WotC did it. In fact, if you're producing SRD-derived OGL material (and 
practically everyone is), you're playing in the sandbox WotC opened up for 
you.

Green Ronin did it. Atlas did it. Others have as well.

Sword & Sorcery Studios, to me, was the epitome of a company acting within 
the letter of the OGL but not the spirit of the open gaming community. Their 
PI zealousness is absurd, and too many people have taken their cue from 
them. (Which isn't to say that none of their PI is legitimate. "Mithril 
Golem", for example, is a perfectly legitimate piece of PI. But PIing "Moon 
Cat", "Unholy Child", and "Wood Golem" *is* ridiculous. This has been much 
alleviated with their "goodie" license in R&R.)

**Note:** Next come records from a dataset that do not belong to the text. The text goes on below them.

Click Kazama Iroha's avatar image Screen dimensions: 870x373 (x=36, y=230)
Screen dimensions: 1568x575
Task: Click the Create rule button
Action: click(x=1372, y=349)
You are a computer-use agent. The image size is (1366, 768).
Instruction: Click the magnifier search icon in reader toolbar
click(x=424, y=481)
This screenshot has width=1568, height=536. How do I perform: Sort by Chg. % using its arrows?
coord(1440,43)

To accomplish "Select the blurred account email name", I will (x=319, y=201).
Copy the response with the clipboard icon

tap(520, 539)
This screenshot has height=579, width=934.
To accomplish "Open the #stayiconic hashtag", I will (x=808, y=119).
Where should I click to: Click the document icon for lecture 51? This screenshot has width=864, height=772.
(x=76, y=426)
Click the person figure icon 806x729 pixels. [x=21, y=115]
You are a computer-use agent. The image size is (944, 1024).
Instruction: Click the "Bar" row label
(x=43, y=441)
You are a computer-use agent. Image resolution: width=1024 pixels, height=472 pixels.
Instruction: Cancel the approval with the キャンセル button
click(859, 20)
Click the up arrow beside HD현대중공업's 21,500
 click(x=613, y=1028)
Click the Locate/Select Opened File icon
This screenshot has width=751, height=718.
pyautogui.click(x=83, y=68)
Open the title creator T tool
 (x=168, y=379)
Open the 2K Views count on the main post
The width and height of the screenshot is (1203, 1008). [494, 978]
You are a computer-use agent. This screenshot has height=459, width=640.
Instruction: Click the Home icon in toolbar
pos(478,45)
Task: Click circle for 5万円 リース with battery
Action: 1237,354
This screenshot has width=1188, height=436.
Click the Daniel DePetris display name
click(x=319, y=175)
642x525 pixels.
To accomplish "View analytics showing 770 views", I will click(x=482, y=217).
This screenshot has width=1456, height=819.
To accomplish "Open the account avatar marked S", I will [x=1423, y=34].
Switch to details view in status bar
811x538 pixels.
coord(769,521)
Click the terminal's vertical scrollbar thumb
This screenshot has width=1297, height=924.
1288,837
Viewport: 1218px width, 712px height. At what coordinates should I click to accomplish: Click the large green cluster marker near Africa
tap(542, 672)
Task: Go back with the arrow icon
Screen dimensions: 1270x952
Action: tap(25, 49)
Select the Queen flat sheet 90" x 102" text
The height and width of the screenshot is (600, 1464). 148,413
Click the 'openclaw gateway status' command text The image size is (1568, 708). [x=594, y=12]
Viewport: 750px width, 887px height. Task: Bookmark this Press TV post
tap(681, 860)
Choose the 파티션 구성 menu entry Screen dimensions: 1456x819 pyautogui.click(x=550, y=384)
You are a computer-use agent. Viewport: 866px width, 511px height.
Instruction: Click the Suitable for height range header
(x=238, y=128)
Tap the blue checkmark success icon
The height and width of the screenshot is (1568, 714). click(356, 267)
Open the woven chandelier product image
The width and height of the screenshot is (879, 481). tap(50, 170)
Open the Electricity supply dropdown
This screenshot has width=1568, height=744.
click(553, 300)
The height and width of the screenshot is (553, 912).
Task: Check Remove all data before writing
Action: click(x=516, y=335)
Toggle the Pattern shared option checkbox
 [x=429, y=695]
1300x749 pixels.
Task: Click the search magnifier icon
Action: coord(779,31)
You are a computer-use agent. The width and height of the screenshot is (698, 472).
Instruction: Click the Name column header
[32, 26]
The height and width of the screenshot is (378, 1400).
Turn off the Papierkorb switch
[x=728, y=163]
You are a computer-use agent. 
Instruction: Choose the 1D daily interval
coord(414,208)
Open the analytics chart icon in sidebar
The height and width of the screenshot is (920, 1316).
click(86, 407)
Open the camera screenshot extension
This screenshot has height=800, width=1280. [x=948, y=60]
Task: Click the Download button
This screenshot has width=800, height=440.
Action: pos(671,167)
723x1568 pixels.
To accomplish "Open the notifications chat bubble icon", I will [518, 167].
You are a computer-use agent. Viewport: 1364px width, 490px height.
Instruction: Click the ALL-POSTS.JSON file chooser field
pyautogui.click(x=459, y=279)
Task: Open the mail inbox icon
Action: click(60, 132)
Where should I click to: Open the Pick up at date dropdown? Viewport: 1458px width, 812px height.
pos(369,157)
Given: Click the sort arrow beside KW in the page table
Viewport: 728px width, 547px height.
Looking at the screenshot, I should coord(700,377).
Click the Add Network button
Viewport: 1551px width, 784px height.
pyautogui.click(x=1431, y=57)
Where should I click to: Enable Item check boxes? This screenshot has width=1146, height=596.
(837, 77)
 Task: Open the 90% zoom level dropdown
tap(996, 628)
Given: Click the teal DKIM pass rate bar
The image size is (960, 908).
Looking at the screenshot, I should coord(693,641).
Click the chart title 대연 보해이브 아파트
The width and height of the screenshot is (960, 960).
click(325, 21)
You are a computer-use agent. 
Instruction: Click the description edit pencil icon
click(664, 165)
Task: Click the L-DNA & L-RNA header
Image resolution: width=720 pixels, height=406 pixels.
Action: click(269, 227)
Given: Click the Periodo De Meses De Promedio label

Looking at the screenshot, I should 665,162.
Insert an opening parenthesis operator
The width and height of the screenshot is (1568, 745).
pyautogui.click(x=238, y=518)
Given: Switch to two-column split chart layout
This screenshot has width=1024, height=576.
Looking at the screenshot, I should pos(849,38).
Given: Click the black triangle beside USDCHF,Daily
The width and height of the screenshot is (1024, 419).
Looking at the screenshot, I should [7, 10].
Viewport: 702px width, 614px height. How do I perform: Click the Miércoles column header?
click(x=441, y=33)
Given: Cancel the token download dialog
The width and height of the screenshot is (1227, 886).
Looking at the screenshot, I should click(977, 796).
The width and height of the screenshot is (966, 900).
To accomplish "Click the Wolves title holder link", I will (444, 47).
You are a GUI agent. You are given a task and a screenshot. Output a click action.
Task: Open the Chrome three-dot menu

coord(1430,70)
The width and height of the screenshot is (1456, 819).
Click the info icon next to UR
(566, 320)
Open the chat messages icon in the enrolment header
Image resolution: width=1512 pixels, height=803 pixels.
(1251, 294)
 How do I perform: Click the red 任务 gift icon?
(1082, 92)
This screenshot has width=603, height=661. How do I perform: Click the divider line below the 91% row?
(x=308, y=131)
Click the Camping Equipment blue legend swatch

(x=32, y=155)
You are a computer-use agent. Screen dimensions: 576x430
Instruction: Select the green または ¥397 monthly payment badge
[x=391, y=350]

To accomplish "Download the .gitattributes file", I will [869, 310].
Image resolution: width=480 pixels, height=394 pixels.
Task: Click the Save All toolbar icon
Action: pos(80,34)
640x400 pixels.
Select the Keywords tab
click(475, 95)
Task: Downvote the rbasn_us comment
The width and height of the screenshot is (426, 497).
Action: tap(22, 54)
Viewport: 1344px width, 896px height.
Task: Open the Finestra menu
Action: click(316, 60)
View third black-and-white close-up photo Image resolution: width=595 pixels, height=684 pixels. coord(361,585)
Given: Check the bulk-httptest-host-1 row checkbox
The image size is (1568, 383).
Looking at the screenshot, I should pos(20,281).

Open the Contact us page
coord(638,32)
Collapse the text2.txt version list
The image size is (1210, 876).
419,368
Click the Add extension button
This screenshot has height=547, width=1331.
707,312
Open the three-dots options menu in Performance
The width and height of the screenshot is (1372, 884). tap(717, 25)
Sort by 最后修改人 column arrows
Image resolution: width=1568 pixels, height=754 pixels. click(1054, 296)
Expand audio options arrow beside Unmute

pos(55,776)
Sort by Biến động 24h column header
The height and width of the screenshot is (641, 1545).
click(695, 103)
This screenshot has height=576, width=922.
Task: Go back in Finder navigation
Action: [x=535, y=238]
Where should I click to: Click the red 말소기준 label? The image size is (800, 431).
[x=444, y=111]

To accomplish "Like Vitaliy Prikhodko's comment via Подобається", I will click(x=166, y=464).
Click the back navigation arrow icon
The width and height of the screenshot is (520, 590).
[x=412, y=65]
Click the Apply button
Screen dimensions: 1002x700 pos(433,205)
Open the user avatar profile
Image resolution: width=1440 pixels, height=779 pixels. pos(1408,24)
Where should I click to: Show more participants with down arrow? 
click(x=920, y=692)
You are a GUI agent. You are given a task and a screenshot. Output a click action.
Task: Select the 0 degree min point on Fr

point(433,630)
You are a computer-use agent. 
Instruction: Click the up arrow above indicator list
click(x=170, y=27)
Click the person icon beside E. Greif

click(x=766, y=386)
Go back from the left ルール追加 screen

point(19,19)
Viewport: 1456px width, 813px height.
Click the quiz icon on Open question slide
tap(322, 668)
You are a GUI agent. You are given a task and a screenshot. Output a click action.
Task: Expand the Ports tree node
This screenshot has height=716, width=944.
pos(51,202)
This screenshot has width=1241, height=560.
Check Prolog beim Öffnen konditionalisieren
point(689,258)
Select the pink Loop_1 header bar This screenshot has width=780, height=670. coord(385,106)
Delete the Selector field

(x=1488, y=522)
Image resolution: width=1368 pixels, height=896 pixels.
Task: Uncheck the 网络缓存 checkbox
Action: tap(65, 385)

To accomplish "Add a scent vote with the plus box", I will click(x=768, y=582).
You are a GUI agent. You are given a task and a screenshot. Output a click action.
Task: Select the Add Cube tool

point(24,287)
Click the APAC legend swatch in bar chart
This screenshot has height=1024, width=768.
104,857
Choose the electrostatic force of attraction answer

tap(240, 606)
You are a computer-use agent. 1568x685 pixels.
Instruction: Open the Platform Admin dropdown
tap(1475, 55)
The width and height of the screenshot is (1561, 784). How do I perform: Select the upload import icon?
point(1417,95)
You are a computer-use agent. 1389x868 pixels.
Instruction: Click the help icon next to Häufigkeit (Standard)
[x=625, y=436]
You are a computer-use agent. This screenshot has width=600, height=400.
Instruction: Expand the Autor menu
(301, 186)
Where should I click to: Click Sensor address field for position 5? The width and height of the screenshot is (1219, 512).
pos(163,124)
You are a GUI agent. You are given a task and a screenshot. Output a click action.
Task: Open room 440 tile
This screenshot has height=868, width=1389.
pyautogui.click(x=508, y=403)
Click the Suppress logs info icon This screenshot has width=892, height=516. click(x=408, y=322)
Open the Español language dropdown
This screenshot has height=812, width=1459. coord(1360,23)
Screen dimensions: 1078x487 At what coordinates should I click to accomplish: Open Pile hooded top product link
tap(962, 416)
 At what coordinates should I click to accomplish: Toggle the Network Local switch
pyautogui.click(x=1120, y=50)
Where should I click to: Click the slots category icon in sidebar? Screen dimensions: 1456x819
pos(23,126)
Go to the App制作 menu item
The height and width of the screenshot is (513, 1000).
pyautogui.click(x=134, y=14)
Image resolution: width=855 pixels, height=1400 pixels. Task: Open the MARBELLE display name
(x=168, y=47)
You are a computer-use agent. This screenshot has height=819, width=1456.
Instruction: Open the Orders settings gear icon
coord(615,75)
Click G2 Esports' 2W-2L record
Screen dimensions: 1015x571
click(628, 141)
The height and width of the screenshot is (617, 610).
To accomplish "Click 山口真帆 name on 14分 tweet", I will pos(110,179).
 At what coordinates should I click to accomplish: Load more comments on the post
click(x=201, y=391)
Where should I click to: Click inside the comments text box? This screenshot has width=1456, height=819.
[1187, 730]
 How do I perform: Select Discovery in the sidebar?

Well, actually, Malhavoc is even worse. "Let's release an entire book full 
of new spells and feats, and place *none* of it under the OGC except for one 
monster template." Bah.

>If you are a player it doesn't matter because OGL, OGC, PI,
>d20 and all the rest doesn't apply.

Well, actually, it does matter. Because the whole concept of the OGL/D20 
movement is that -- by opening the sandbox up -- WotC is allowing the player 
to move freely from products produced by one company to products produced by 
another company.

By not rendering content OGC you are, effectively, acting directly contrary 
to the open gaming vision. If I have to reinvent the wheel with my product 
because you didn't make the wheel you invented OGC, then you've actively 
affected a player who bought both of our products. Now he's got two 
different wheels and needs to convert one wheel to another if he wants to 
keep playing.

And the player suffers because people who would like to take your wheel and 
make a wheelbarrow with it can't, because you didn't want anyone else 
playing in your corner of the sandbox.

Now, you have the legal right to take your wheel, go off to the corner, and 
play by yourself. But don't pretend moral righteousness: You're taking 
WotC's cake and refusing to make one yourself.